**Given instruction 1**
From the Store schema excerpt, reproduce the passage starting at "The spec.connector field" and ending at "the logical type.".
**Given instruction 2**
Name every field that the Store schema excerpt marks as Required.
**Given instruction 3**
According to the Store schema excerpt, what does the spec.connector field use to reference a Connector?
Source start
The spec.connector field references a Connector by its provider identity (i.e., spec.provider on the Connector, NOT metadata.name). This allows multiple connector versions to coexist while stores reference the logical type.
Full Schema
# store/<name>.yaml
apiVersion: datakit.infoblox.dev/v1alpha1 # Required: API version
kind: Store # Required: Resource type
metadata: # Required: Store metadata
name: string # Required: Logical store name (e.g., "warehouse", "lake-raw")
namespace: string # Optional: Team namespace
labels: # Optional: Key-value labels
key: value
annotations: # Optional: Arbitrary annotations
key: value
spec: # Required: Store specification
connector: string # Required: Provider name of the Connector (references spec.provider)
Source end
Record extracts start
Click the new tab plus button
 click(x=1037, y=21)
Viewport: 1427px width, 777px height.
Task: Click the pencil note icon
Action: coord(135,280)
Record extracts end
**Written reply 1**
The spec.connector field references a Connector by its provider identity (i.e., spec.provider on the Connector, NOT metadata.name). This allows multiple connector versions to coexist while stores reference the logical type.

**Written reply 2**
apiVersion, kind, metadata, name, spec, connector

**Written reply 3**
It uses the Connector's provider identity, spec.provider on the Connector, not metadata.name.